Task description:
In the records below, find the line that contains "Пользовательское соглашение (898, 2219)", then write out that line and each one after it exactly, up to and including the last.

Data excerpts
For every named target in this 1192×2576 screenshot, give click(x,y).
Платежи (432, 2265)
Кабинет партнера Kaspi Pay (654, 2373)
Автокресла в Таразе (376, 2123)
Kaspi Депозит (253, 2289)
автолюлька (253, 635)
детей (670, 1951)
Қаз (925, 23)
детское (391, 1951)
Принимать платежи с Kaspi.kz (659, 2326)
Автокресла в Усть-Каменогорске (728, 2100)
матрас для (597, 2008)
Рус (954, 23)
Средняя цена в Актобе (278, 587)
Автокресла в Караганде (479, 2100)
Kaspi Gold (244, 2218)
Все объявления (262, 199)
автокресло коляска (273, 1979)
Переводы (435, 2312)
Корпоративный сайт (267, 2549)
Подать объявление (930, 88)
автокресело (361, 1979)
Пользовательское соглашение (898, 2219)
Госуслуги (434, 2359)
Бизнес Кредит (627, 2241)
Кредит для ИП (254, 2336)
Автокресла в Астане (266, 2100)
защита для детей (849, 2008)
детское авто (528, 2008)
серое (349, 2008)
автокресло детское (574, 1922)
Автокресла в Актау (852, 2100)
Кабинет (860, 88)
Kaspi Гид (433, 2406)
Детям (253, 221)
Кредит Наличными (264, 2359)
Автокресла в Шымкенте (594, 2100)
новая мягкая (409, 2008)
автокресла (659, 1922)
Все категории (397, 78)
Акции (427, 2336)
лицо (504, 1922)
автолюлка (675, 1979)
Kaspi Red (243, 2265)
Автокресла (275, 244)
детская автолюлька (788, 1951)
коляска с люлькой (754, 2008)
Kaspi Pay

Answer to this task:
Пользовательское соглашение (898, 2219)
Госуслуги (434, 2359)
Бизнес Кредит (627, 2241)
Кредит для ИП (254, 2336)
Автокресла в Астане (266, 2100)
защита для детей (849, 2008)
детское авто (528, 2008)
серое (349, 2008)
автокресло детское (574, 1922)
Автокресла в Актау (852, 2100)
Кабинет (860, 88)
Kaspi Гид (433, 2406)
Детям (253, 221)
Кредит Наличными (264, 2359)
Автокресла в Шымкенте (594, 2100)
новая мягкая (409, 2008)
автокресла (659, 1922)
Все категории (397, 78)
Акции (427, 2336)
лицо (504, 1922)
автолюлка (675, 1979)
Kaspi Red (243, 2265)
Автокресла (275, 244)
детская автолюлька (788, 1951)
коляска с люлькой (754, 2008)
Kaspi Pay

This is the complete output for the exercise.